La crisi dell’uomo occidentale

Certo, donna, tutto quello che dici è caro anche a me, ma avrei molta vergogna dei troiani e delle troiane dai lunghi pepli se restassi come un vile lontano dalla guerra. Né l’anima mia lo vuole: ho imparato a essere sempre coraggioso e a battermi nelle prime file dei troiani con grande gloria per mio padre e per me”.

I versi sopra riportati sono tratti da uno dei passi più celebri dell’Iliade: Ettore, il più valoroso tra i combattenti di Ilio, saluta per l’ultima volta la moglie e il figlioletto. I suoi doveri verso la patria e la famiglia, che gli derivano dall’essere uomo, soldato e principe, gli impongono di affrontare in prima persona il più temibile nemico, figlio di una dea. Nonostante le umane e comprensibili richieste della moglie Andromaca, Ettore non si tira indietro, anche se sa che il suo destino è segnato, e che da quello scontro non uscirà vivo. (1)

Nei poemi omerici, miti fondanti della civiltà europea, è già delineato un tipo umano maschile che avremmo ritrovato perpetuato nei secoli, soprattutto nel medioevo cristiano: il cavaliere. Coraggioso, padrone di sé, protettore dei deboli e avverso ai prepotenti. I cosiddetti “monaci guerrieri”, i religiosi che avevano il compito di proteggere i pellegrini cristiani in terra santa, sono state forse le figure più virili della storia: forti nello spirito, ma forti anche nel braccio, che all’occorrenza sguinava la spada. I più famosi furono i cavalieri templari, anche per le leggende più o meno interessanti sorte intorno alla loro tragica fine. Giusto per citare un’esperienza tra le tante.

Rispondere alla domanda “Cos’è rimasto nell’occidente post-moderno del vir, dell’uomo guerriero?” di certo non è facile, e necessiterebbe di un libro a sé e non di un breve articolo. Tuttavia possiamo rilevare che l’allarme lanciato da sociologi, psicologi e psichiatri (2) è che di questo uomo virile, “dominatore di sé prima che dominatore di altri”- per dirla con le parole di uno che di guerre se ne intendeva (3)- non è rimasto niente. O quasi.

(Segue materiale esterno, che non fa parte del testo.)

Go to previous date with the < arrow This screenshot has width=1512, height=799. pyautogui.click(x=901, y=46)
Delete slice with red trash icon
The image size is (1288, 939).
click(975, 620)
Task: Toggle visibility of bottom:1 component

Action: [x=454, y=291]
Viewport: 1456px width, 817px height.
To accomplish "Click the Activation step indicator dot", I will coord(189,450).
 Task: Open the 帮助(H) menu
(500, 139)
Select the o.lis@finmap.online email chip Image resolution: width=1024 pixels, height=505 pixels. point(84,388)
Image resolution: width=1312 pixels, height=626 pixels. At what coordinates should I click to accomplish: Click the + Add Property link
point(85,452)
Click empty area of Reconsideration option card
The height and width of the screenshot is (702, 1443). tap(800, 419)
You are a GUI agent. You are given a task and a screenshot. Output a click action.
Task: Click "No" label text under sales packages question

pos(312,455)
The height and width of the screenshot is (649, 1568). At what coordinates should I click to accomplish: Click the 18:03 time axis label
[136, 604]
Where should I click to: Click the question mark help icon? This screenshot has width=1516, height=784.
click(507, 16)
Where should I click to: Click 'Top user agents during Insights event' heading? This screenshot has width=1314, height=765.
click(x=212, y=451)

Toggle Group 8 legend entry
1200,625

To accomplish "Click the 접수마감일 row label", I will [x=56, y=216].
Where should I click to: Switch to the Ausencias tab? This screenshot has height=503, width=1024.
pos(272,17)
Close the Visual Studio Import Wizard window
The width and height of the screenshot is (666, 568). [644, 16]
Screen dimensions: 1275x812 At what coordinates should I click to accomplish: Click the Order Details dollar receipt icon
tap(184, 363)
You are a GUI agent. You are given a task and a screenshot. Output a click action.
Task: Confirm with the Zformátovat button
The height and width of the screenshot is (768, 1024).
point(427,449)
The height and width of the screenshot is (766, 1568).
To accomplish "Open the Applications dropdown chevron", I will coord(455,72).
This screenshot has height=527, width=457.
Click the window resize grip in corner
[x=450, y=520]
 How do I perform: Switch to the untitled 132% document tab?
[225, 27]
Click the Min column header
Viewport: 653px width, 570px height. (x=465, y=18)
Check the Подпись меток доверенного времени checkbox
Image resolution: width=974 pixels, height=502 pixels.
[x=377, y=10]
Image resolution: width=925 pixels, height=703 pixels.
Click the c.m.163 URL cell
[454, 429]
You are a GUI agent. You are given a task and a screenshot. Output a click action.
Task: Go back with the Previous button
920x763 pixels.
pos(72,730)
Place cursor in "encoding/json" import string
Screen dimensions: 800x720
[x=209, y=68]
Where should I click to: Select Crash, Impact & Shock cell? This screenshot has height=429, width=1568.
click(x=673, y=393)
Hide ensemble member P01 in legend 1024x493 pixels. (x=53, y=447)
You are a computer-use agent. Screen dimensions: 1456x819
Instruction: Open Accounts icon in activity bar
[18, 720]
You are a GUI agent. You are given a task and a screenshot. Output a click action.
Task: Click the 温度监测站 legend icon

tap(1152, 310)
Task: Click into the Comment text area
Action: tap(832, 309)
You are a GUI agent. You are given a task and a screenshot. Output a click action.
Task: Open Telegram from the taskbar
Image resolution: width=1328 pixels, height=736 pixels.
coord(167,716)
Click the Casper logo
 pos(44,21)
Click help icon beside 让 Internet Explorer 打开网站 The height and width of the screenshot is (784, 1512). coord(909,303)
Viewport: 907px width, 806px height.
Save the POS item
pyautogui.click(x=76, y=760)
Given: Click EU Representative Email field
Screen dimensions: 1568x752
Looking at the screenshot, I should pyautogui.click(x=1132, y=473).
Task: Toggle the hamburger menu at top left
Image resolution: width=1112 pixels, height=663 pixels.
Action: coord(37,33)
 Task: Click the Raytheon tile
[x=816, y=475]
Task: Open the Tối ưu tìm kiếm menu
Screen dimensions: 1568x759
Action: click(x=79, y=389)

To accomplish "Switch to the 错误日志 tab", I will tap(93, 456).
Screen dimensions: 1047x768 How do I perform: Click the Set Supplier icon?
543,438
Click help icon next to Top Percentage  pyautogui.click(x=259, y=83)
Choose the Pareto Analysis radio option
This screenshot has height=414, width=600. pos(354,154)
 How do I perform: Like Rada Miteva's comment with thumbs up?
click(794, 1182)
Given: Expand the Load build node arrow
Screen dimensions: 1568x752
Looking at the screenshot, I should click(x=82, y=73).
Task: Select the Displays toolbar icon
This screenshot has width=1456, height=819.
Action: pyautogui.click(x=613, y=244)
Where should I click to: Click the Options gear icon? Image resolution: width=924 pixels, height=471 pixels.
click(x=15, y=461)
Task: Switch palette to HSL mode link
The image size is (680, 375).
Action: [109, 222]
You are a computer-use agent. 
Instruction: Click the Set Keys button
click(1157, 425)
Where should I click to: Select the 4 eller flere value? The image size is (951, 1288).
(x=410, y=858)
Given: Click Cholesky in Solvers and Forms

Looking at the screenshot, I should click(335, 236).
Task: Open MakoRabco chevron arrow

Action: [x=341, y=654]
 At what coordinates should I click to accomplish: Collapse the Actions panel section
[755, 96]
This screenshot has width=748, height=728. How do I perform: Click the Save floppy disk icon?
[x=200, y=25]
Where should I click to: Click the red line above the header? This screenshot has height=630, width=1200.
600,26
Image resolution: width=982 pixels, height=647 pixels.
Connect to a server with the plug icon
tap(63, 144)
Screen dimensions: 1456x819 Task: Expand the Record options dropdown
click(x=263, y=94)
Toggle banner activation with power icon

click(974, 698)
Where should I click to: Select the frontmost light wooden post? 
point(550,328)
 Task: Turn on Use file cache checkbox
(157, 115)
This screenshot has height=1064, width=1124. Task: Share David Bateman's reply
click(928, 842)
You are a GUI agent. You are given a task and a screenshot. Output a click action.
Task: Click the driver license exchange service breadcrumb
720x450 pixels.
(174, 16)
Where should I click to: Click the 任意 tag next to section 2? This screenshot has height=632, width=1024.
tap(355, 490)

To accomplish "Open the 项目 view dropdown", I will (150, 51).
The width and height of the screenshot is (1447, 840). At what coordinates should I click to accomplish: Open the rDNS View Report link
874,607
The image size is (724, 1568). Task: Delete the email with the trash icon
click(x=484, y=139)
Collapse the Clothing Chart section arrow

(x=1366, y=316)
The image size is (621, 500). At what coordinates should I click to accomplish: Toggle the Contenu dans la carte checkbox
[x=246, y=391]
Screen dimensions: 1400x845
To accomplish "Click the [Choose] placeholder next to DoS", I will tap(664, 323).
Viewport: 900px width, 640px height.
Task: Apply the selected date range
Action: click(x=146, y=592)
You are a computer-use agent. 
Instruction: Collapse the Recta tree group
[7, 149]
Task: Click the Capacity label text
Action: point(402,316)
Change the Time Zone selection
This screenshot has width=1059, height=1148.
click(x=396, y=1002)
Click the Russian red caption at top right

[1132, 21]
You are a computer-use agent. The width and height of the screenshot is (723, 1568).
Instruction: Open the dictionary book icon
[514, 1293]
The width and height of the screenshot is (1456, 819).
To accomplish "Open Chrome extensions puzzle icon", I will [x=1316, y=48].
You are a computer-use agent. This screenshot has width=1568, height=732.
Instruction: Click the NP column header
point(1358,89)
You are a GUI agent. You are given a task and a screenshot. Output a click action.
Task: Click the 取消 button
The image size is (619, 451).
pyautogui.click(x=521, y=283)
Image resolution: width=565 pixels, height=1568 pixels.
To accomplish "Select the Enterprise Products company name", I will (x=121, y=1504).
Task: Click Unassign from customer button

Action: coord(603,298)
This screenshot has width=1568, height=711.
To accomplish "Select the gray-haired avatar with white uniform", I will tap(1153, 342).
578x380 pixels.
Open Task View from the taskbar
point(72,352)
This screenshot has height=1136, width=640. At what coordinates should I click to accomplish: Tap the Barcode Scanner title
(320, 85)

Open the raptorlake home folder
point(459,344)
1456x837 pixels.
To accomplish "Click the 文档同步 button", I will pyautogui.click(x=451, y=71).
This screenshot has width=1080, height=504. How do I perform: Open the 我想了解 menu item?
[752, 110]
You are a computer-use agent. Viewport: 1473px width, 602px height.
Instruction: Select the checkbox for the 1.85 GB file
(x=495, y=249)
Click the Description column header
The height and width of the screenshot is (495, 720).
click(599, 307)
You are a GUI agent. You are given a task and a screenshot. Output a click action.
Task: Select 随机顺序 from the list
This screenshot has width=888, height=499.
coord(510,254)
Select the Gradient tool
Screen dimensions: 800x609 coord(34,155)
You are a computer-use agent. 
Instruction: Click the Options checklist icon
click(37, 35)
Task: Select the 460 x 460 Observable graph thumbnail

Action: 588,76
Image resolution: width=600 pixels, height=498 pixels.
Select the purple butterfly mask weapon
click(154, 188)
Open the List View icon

Un caso che ha fatto discutere, e che può forse essere elevato a paradigma, è il fatto di cronaca avvenuto in alcune città tedesche la notte di Capodanno di due anni fa, e di cui “Le Fondamenta” si è già occupato (4): centinaia di donne vennero molestate da stranieri ubriachi, mentre gli uomini autoctoni risultarono… non pervenuti. Un caso limite, certo, ma indicativo di una tendenza. E’ mancato il richiamo dell’istinto, del naturale effetto del testosterone che porta alla difesa del territorio; ma anche e soprattutto della consapevolezza di dover difendere le figure più vulnerabili della proprio comunità di appartenenza, in base al ruolo che gli uomini avevano (avrebbero dovuto avere) nella comunità stessa.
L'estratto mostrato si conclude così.